Annabeth Rosen, "Waver" exhibition image, Contemporary Arts Museum Houston, 2018

Critics have described Rosen's work as conceptually complex, combining feminist concerns, humble materials and craft, decoration, labor-intensive processes, and a highly formal rigor. They suggest that her idiosyncratic approach is both grounded in traditional ceramics training and knowledge and dedicated to challenging the norms of the medium. Her work demonstrates the versatile and art-historical character of clay, recalling the Funk humor of Robert Arneson, the expressionism and scale of Peter Voulkos, and work by other ceramic innovators such as Viola Frey, Ken Price and Betty Woodman. Writers place equal weight on Rosen's postminimalist merging of formalism with emotion and intuitive gesture, which links her to sculptors Eva Hesse, Jackie Winsor, Yayoi Kusama and Lynda Benglis, among others.

Source excerpt:

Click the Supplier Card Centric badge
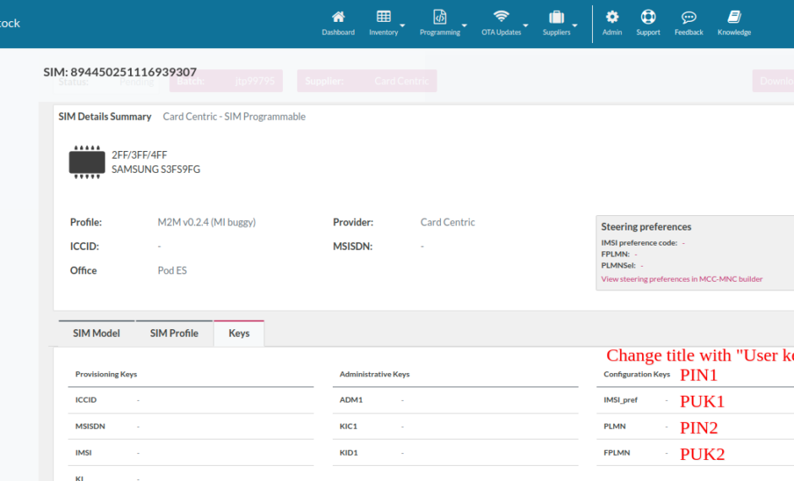Screen dimensions: 794x481 (366, 81)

Complete the following:
1. Using the Rosen text, can you answer these?
(a) Which museum is named in the exhibition image caption?
(b) Whose expressionism and scale does Rosen's work recall?
(c) Which four sculptors are named as linked to her postminimalist merging of formalism with emotion?
2. Could you set down, word for word, the part of the Rosen text between "Critics have described" and "Benglis, among others.", inclusive?

The replies:
1.
(a) Contemporary Arts Museum Houston
(b) Peter Voulkos
(c) Eva Hesse, Jackie Winsor, Yayoi Kusama and Lynda Benglis

2.
Critics have described Rosen's work as conceptually complex, combining feminist concerns, humble materials and craft, decoration, labor-intensive processes, and a highly formal rigor. They suggest that her idiosyncratic approach is both grounded in traditional ceramics training and knowledge and dedicated to challenging the norms of the medium. Her work demonstrates the versatile and art-historical character of clay, recalling the Funk humor of Robert Arneson, the expressionism and scale of Peter Voulkos, and work by other ceramic innovators such as Viola Frey, Ken Price and Betty Woodman. Writers place equal weight on Rosen's postminimalist merging of formalism with emotion and intuitive gesture, which links her to sculptors Eva Hesse, Jackie Winsor, Yayoi Kusama and Lynda Benglis, among others.